LEGIONOVIA LEGIONOWO
Rozgrywające: Alicja Grabka, Paulina Szpak
Atakujące: Anna Bączyńska, Małgorzata Jasek
Przyjmujące: Beata Mielczarek, Magdalena Damaske, Ewelina Mikołajewska, Aleksandra Rasińska
Środkowe: Joanna Pacak, Klaudia Alagierska, Alicja Wójcik
Libero: Adrianna Adamek, Anna Korabiec
DEVELOPRES SKYRES RZESZÓW
Rozgrywające: Anna Kaczmar, Natalia Gajewska
Atakujące: Adela Helić, Julia Andruszko
Przyjmujące: Helene Rousseaux, Klaudia Kaczorowska, Jelena Blagojević, Ewa Żak
Środkowe: Monika Ptak, Kamila Ganszczyk, Magdalena Hawryła, Katarzyna Żabińska
Libero: Agata Sawicka, Lucyna Borek
W telegraficznym skrócie, drużyna gospodarza jest jedną z najmłodszych, jeśli nie najmłodszą w całej stawce. Brak tu klasowych zawodniczek czy nawet doświadczonych ligowych przeciętniaków. Jest za to mnóstwo zdolnej młodzieży, z której za kilka lat cała polska siatkówka może mieć sporo pociechy. Przed sezonem odeszło kilka ciekawych zawodniczek z Bociek, Chojnacką, Połeć czy Skibą na czele. W ich miejsce przyszły Damaske, Jasek czy Mielczarek, ale summa summarum zespół został jednak osłabiony. Na dziś, w mojej ocenie, nie jest to jednak zespół, który mógłby rywalizować jak równy z równym z faworytami Ligi Siatkówki Kobiet. Nawet na własnym parkiecie. Na inaugurację legionowianki przegrały w Ostrowcu Świętokrzyskim z KSZO 1:3, popełniając aż 29 błędów własnych, w tym 20 w ataku.
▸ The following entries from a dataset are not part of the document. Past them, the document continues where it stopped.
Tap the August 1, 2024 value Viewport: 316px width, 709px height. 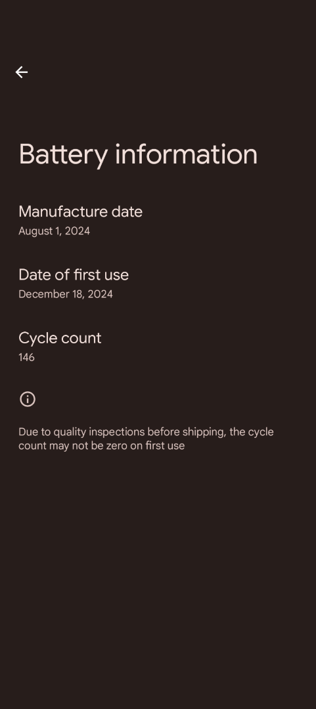tap(55, 231)
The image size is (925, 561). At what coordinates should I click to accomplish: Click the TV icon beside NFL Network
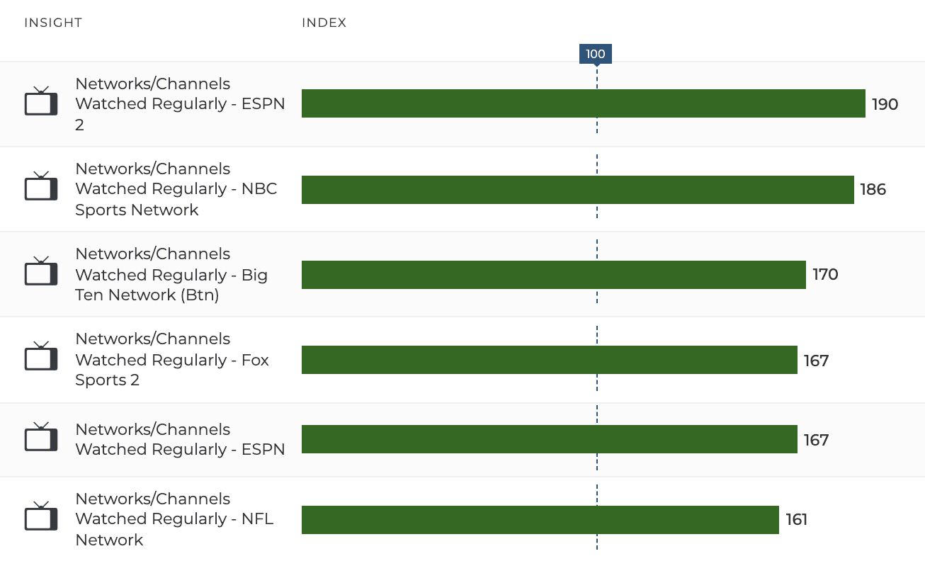coord(41,518)
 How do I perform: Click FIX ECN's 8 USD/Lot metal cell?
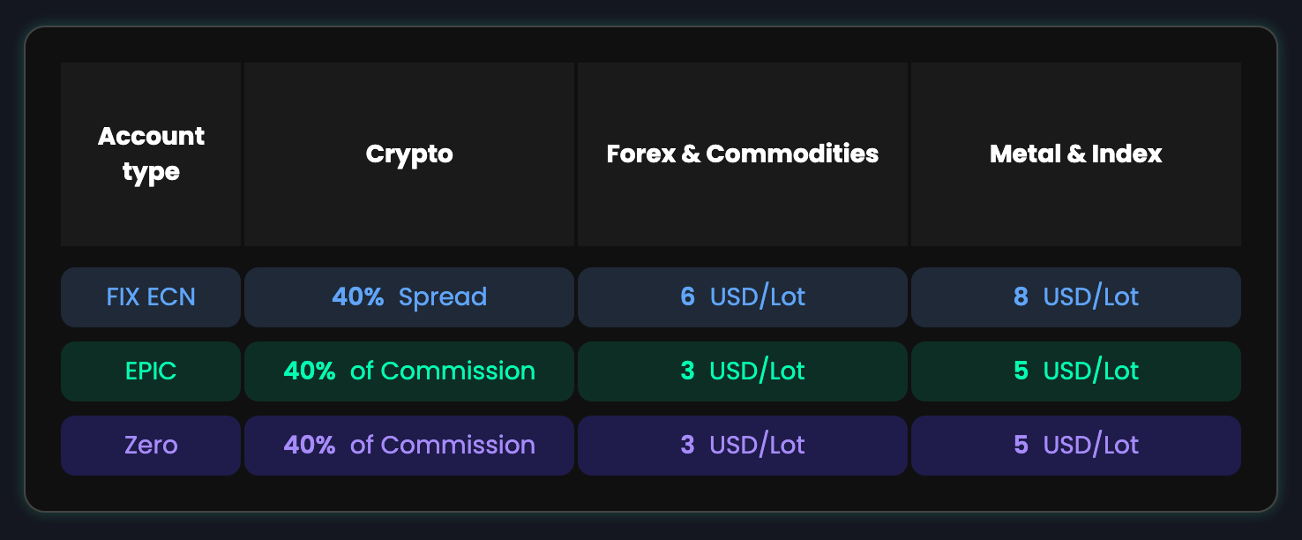click(x=1076, y=296)
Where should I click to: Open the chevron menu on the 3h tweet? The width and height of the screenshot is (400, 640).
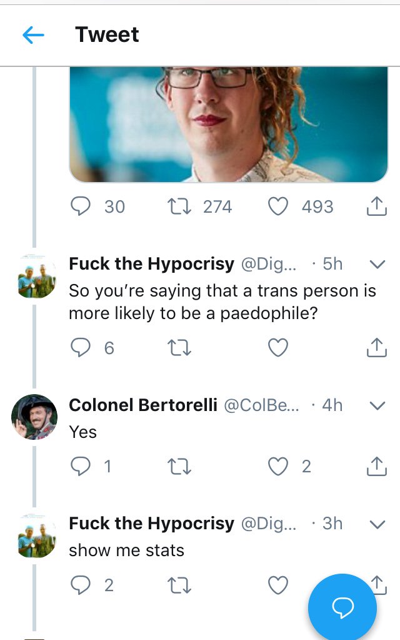377,524
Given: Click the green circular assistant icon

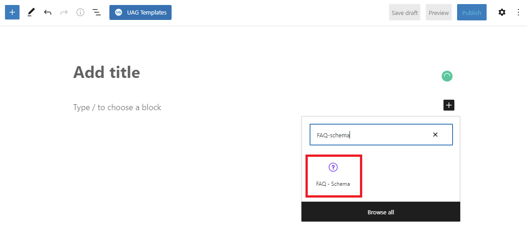Looking at the screenshot, I should (x=447, y=76).
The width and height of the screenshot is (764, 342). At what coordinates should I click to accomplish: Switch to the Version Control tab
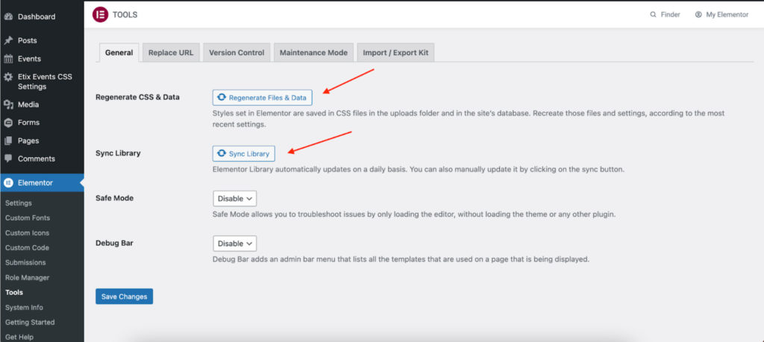click(237, 53)
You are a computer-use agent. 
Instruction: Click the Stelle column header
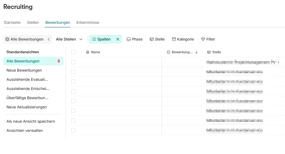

W Rzeszowie zatrzymano większość najlepszych siatkarek z poprzednich rozgrywek jak Helić, Kaczmar czy Kaczorowską, ale też wzmocniono newralgiczne pozycje. Przede wszystkim zakontraktowano Belgijkę Rousseaux i Serbkę Blagojević na lewe skrzydło o ściągnięto Sawicką na libero. Doszły też środkowe Ptak i Ganszczyk oraz solidne zmienniczki na rozegraniu i ataku. Fajny zestaw. Jeden z trzech najmocniejszych w lidze. Na razie nie grają jeszcze tak dobrze jak można by się spodziewać, ale z meczu na mecz wygląda to coraz lepiej. Z nieźle spisującą się na starcie Bydgoszczą udało się wygrać 3:2, później z mistrzem Izraela dwukrotnie bez większych problemów.
Wydaje mi się, że w środę ta seria powinna zostać przedłużona o kolejne zwycięstwo. Przewaga przyjezdnych to przede wszystkim większe umiejętności indywidualne poszczególnych siatkarek, ale też doświadczenie. Nie bardzo widzę element, w którym młoda Legionovia byłaby lepsza od Developresu.
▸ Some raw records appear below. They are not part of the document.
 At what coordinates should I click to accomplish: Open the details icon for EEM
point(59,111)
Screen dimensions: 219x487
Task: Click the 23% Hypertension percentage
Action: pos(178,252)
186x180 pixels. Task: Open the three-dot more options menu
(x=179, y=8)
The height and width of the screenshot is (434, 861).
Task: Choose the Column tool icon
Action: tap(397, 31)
Kurs na wygraną poleciał już na twarz, ale dla formalności dodam, że rzeszowiankom daję jakieś 90% szans na wygraną. Według mnie do gry są też wszystkie handicapy punktowe do poziomu -11,5 włącznie. Z tym, że tu już ryzyko większe. Szanse na wejście to jakieś 65%+.